Certains se sont souvenus du fait que le règne de feu la reine n’a pas été fait que de cérémonies et autres parades retransmises dans le monde entier par la BBC. Dans le talk-show C’est à vous de France 5, le journaliste Patrick Cohen a rappelé les principaux épisodes du feuilleton Diego Garcia. Le traitement réservé aux Chagossiens par la Grande-Bretagne, a-t-il rappelé, était révoltant et bouleversant. J’entends déjà des voix s’élever contre ce journaliste qui a osé aller à contre-courant de l’admiration quasi planétaire pour la reine qui régna quelques années de plus que son aïeule Victoria. Mais est-ce rappeler des faits historiques, pratiquer le métier de journaliste sans utiliser une gomme élastique, est faire preuve de lèse-majesté ?

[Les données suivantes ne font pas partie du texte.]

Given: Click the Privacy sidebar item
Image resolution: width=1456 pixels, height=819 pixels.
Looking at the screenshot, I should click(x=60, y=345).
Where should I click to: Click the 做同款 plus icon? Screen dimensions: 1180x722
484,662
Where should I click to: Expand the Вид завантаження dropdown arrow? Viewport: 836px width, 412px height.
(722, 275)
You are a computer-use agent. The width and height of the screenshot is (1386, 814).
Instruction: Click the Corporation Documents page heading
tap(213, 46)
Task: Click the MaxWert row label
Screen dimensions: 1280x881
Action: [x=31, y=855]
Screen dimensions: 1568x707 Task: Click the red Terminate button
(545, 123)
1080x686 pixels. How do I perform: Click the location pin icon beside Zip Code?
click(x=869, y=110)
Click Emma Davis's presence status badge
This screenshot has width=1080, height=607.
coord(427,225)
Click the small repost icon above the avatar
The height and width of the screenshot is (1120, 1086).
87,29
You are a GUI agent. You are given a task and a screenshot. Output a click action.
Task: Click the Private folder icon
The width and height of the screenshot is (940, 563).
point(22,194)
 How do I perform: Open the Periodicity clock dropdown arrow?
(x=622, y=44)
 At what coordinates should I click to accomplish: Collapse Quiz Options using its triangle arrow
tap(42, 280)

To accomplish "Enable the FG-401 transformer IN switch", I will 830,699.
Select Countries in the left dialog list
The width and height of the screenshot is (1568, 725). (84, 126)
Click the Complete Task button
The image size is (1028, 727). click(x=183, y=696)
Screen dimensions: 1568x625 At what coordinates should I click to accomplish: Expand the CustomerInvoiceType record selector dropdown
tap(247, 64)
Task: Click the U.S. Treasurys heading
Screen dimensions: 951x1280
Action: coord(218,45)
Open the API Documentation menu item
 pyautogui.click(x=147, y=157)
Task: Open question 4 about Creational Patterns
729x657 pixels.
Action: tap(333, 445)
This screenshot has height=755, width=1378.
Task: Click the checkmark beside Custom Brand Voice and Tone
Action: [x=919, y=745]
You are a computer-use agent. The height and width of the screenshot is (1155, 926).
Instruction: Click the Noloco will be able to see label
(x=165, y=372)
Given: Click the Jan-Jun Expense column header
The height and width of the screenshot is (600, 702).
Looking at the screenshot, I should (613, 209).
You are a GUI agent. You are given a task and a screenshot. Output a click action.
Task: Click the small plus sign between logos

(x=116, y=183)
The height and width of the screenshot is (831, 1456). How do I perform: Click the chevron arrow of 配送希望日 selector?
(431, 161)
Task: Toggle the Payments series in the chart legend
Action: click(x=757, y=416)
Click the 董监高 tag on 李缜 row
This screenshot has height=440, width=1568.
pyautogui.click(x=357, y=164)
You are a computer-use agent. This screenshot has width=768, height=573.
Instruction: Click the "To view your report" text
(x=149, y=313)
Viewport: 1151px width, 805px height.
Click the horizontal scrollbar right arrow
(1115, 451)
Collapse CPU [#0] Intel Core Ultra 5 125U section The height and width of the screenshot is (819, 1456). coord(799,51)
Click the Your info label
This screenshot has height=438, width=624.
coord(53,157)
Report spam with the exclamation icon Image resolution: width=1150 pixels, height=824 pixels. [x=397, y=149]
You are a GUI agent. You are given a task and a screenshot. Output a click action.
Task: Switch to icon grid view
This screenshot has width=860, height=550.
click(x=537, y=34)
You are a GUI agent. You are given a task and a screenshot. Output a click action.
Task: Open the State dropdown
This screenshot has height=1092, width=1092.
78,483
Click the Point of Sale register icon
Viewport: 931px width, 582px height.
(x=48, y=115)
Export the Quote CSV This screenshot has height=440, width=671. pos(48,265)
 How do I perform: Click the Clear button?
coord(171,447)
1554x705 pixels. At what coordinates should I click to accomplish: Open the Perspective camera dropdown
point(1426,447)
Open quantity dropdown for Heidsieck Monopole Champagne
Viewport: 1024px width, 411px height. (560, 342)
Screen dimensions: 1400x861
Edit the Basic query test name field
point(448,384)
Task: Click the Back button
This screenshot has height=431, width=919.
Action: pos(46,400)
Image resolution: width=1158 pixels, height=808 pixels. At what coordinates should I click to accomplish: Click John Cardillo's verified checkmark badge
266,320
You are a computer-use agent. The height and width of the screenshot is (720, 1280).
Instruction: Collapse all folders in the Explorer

Cela étant, il faut reconnaître que pour un système que l’on dit en voie de disparition, à plus ou moins brève échéance, la monarchie britannique se porte bien. Elle l’a démontré pendant plus d’une semaine, où malgré l’invasion de l’Ukraine par la Russie et ses conséquences économiques, la tension entre Beijing et Taïwan et les crises énergétiques, économiques et climatiques mondiales, plus de 4 milliards d’êtres humains ont préféré suivre les images de la BBC. Une BBC qui, il faut le souligner, a réalisé un incroyable « direct live » de plusieurs heures, pour permettre de suivre les détails des cérémonies — il y en eut plusieurs — de l’enterrement de feue la souveraine du Commonwealth. Parvenir à réunir plus de 4 milliards de téléspectateurs des quatre coins du monde — la moitié de l’humanité — pour suivre la même image de la BBC, dans un monde où le zapping est roi, fut le dernier exploit de feue Elizabeth II.